_Task to complete_:
Your job is to copy all the entries precisely as they stand.

_Data extracts_:
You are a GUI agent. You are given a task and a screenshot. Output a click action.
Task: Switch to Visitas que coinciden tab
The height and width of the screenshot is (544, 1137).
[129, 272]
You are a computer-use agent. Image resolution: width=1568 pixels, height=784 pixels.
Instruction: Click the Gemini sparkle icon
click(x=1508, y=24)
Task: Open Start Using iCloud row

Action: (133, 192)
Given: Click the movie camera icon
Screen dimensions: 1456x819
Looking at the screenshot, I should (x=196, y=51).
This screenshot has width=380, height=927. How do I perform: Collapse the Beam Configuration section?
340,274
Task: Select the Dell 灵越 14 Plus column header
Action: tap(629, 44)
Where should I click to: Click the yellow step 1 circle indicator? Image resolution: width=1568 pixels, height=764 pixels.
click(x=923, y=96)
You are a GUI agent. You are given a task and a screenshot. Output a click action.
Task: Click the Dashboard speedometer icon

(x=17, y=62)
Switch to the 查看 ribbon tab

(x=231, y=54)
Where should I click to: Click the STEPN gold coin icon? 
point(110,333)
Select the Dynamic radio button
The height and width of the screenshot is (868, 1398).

_Written answer_:
You are a GUI agent. You are given a task and a screenshot. Output a click action.
Task: Switch to Visitas que coinciden tab
The height and width of the screenshot is (544, 1137).
[129, 272]
You are a computer-use agent. Image resolution: width=1568 pixels, height=784 pixels.
Instruction: Click the Gemini sparkle icon
click(x=1508, y=24)
Task: Open Start Using iCloud row

Action: (133, 192)
Given: Click the movie camera icon
Screen dimensions: 1456x819
Looking at the screenshot, I should (x=196, y=51).
This screenshot has width=380, height=927. How do I perform: Collapse the Beam Configuration section?
340,274
Task: Select the Dell 灵越 14 Plus column header
Action: tap(629, 44)
Where should I click to: Click the yellow step 1 circle indicator? Image resolution: width=1568 pixels, height=764 pixels.
click(x=923, y=96)
You are a GUI agent. You are given a task and a screenshot. Output a click action.
Task: Click the Dashboard speedometer icon

(x=17, y=62)
Switch to the 查看 ribbon tab

(x=231, y=54)
Where should I click to: Click the STEPN gold coin icon? 
point(110,333)
Select the Dynamic radio button
The height and width of the screenshot is (868, 1398).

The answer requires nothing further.